OpenStack Identity (keystone)

potential DOS with revoke by id or audit_id

Bug #1553324 reported by Guang Yee on 2016-03-04

This bug affects 1 person

	Status	Importance	Assigned to
OpenStack Identity (keystone)	Fix Released	Undecided	Unassigned
OpenStack Security Advisory	Won't Fix	Undecided	Unassigned
OpenStack Security Notes	Fix Released	Undecided	Luke Hinds

Bug Description

With our default policy, token revocation can be self-served. Without any rate limiting or SIEM mechanism in place, any user can potentially flood the revocation_event table to cause significant performance degradation or worst DOS. I've attached a simple script to continuously revoking one's own token and time the token validation time. On a vanilla devstack, with dogpile cache enabled, token validation time go from roughly 40ms to over 300ms with about 2K revocation events.

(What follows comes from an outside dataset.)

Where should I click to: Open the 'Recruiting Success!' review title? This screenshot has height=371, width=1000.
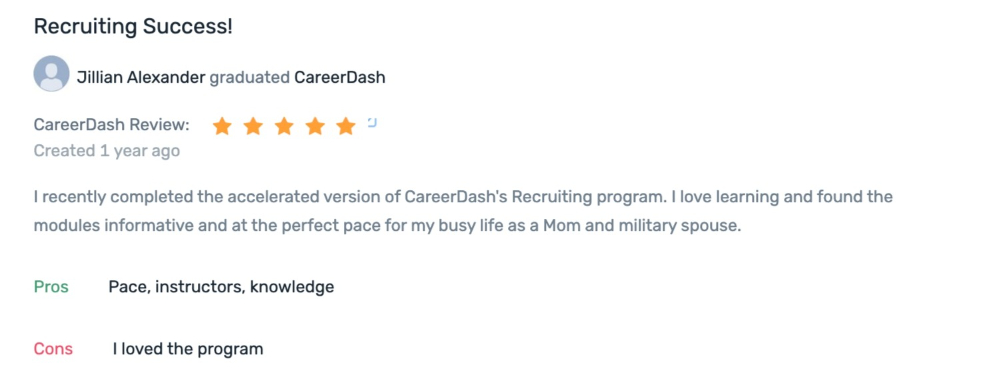133,27
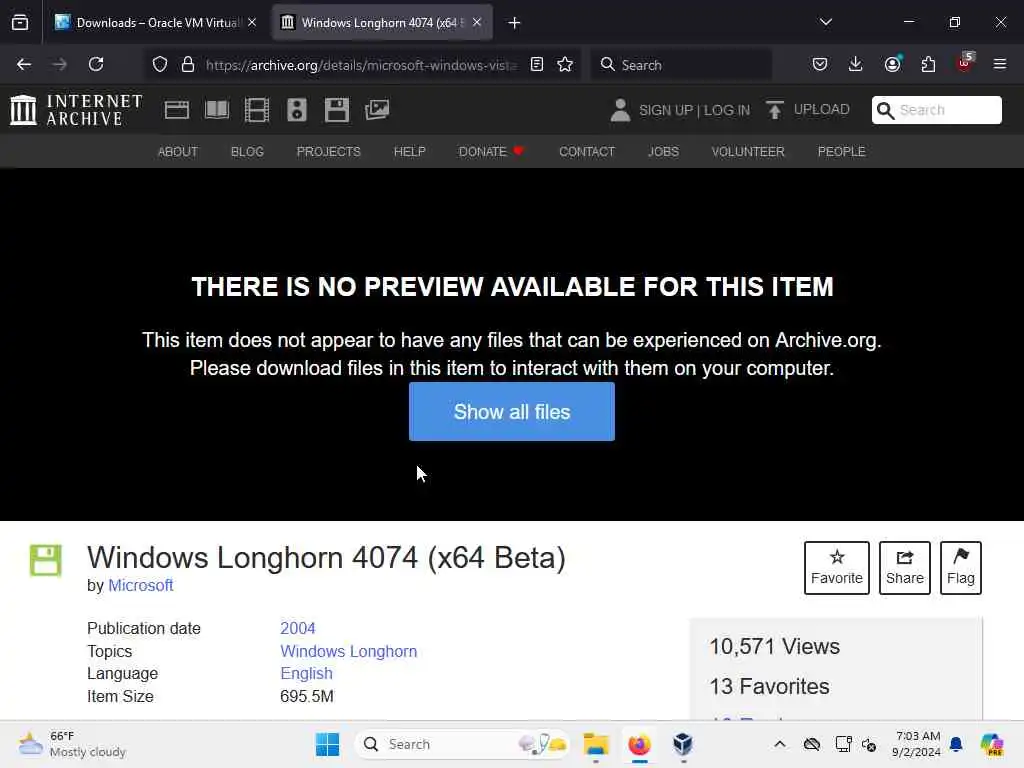
Task: Expand the list all tabs chevron
Action: point(825,22)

We don't cleanup the revocation events till token expiration plus expiration_buffer, which is 30 minutes by default. With the default token TTL of 3600 seconds, a user could potentially fill up at least a few thousand events during that time.

I know this may sound like a broken record, and yes, rate limiting or SIEM should be used. Perhaps we can add this to security hardening or OSSN?

In the long run, I think we need to rethink how we handle revoke by ID as self-service. Now that we have shadow user accounts, maybe we can implement something to suspend that user if we detect token revocation abuse?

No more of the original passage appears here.